Online security: Pakistani helps Google avoid privacy disaster

Published: September 20, 2014
While Baloch’s research led to the fixing of the bug, Google disqualified him for any reward for his contribution. DESIGN: ESSA MALIK

While Baloch’s research led to the fixing of the bug, Google disqualified him for any reward for his contribution. DESIGN: ESSA MALIK

KARACHI: A Pakistani security researcher has helped Google fix a major security flaw in its Android operating system for smartphones, protecting the personal data of millions of smartphone users across the world.

Professional penetration tester and author of the book ‘Ethical Hacking and Penetration Testing Guide’, Rafay Baloch identified a major vulnerability in the Android Open Source Platform (AOSP) Browser and reported it to Google on August 13.

The 21-year-old also shared a proof of concept (PoC) for the security bug – which he defined as a Same Origin Policy (SOP) bypass – with the company but the California-based internet giant could not reproduce it for over two weeks, according to his email correspondence with the Android security team.

It was only after August 31, when the young techie released this information on his blog that Android was able to reproduce the bug and released patches for the AOSP Browser. The issue, however, was already picked up by the world’s major technology blogs and publications before the company could fix it.

“Right at the start of September, security researcher Rafay Baloch released details on an Android bug that has now been called a ‘privacy disaster’,” said in a September 16 report.

The report added that anyone not running the latest release, Android 4.4, is affected. “That means as many as 75% of Android devices and millions of users could be open to attack,” it said quoting Google’s stats; though not all are likely to be using the affected browser, the report said.

The flaw can allow a bypass of the Same Origin Policy (SOP) protection, which is implemented in most browsers, such as Internet Explorer, Mozilla Firefox and Google Chrome, Baloch told The Express Tribune.

The SOP “stops malicious code from spilling over from one site to others open on separate tabs,” the Forbes report said.

“It was a really nasty bug. The mere fact that it potentially gives access to private data is a huge problem, after all it’s that data can then be used to commit further crimes against you,” it quoted Professor Alan Woodward, a security expert from the University of Surrey’s computing department, as saying.

This is not the first time Baloch has reported a major security flaw in a global technology company’s software. He has been participating in various bug bounty programmes to help several major internet corporations improve their internet security.

For example, he was rewarded with $10,000 in cash and a job offer from PayPal for finding remote code execution vulnerability along with several other high-risk vulnerabilities inside the online money transfer service.

While Baloch’s research led to the fixing of the AOSP Browser bug, the internet giant disqualified him for any reward or credit for his contribution.

“Android does not currently have a vulnerability rewards programme.
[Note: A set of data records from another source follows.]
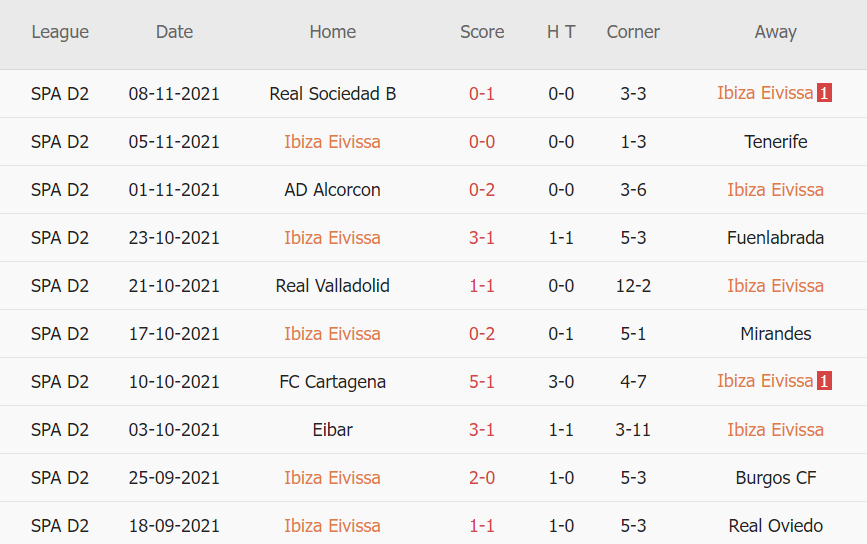Open the 3-1 score against Fuenlabrada
Screen dimensions: 867x544
pyautogui.click(x=482, y=238)
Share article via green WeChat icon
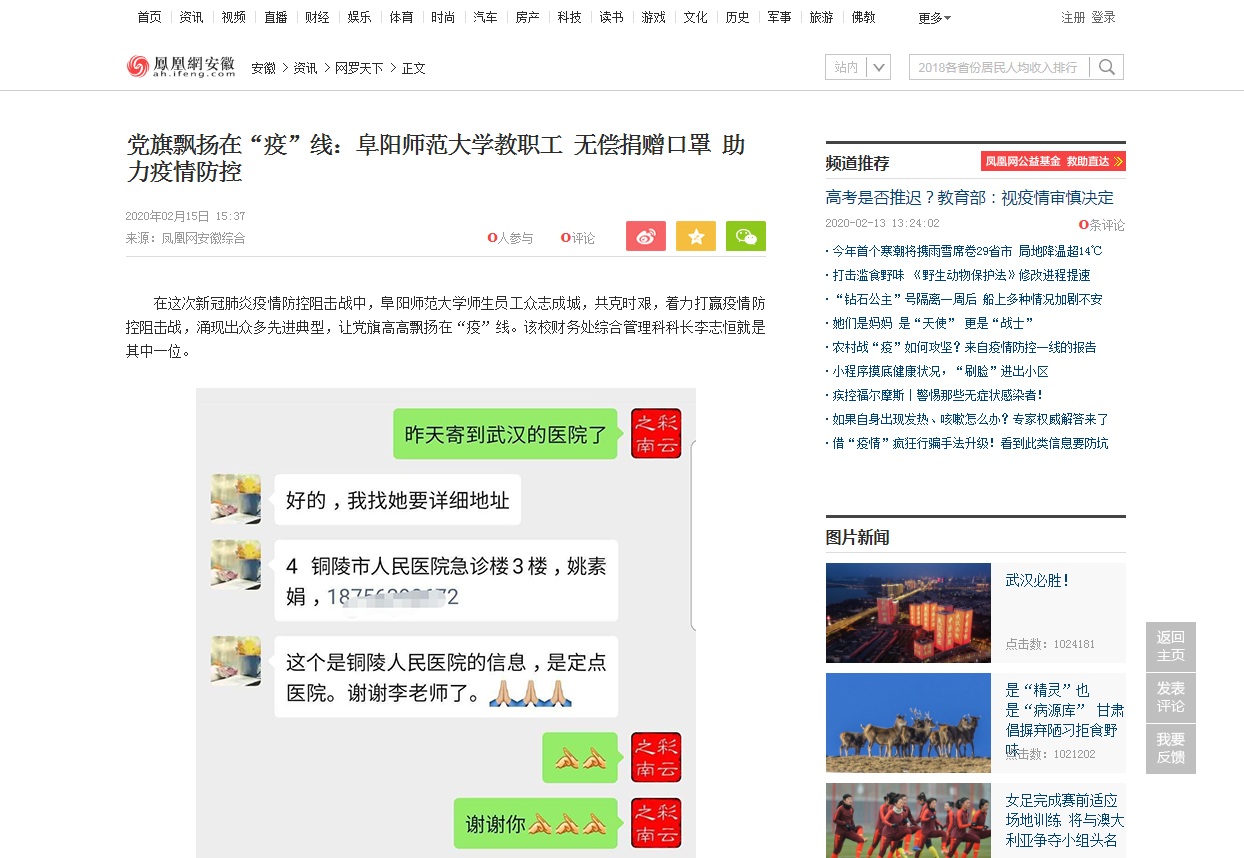The image size is (1244, 858). (x=745, y=236)
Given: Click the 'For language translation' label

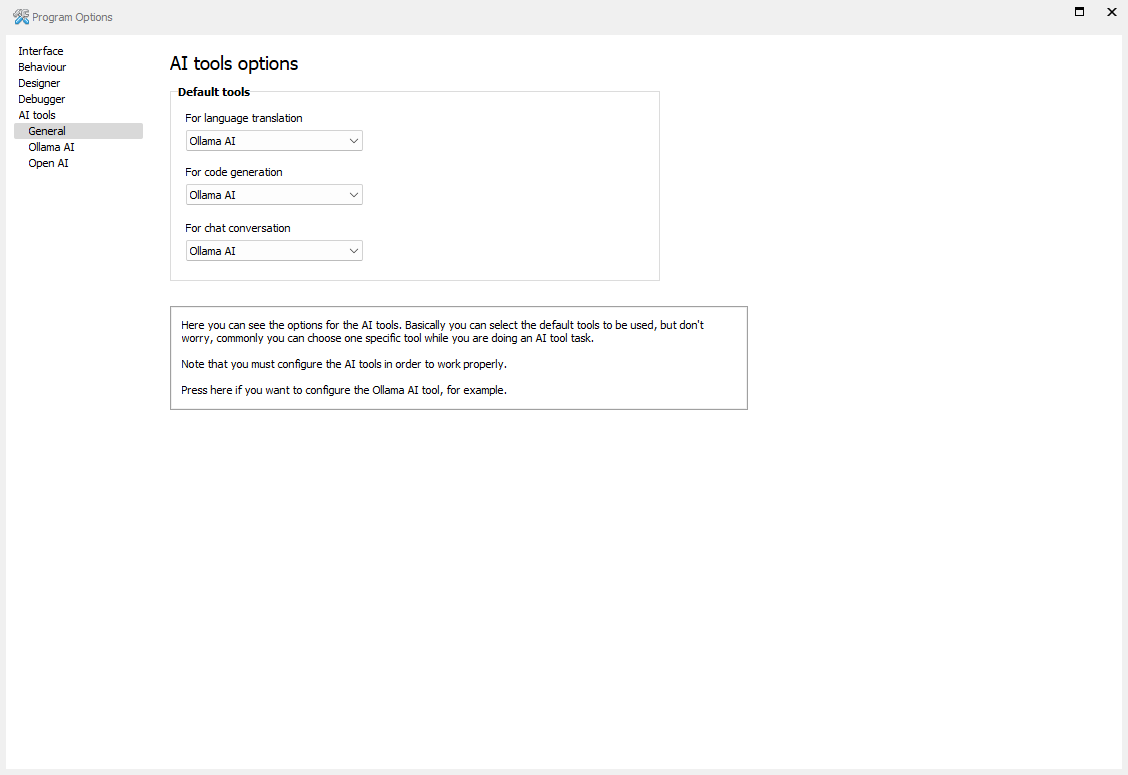Looking at the screenshot, I should tap(244, 118).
Android is covered in the Patch Rewards Programme though,” Josh Armour from Android Security told Baloch, according to the email correspondence between the two. “Given that this [the bug] was published before we had a chance to provide patches, this specific report would not qualify,” Armour wrote to Baloch.

Disappointed with Google’s response, the researcher said he disclosed the bug more than two weeks prior to publishing the same so it was “Google’s fault for not being able to reproduce it.”

“It was a serious security threat and should have been fixed immediately,” he said. “Yes, I can fix this quickly,” the white hat hacker said in response to a question.

The Express Tribune contacted Badar Khushnood, Google’s Country Consultant for Pakistan, but did not receive any response till the filing of this report.

Published in The Express Tribune, September 20th, 2014.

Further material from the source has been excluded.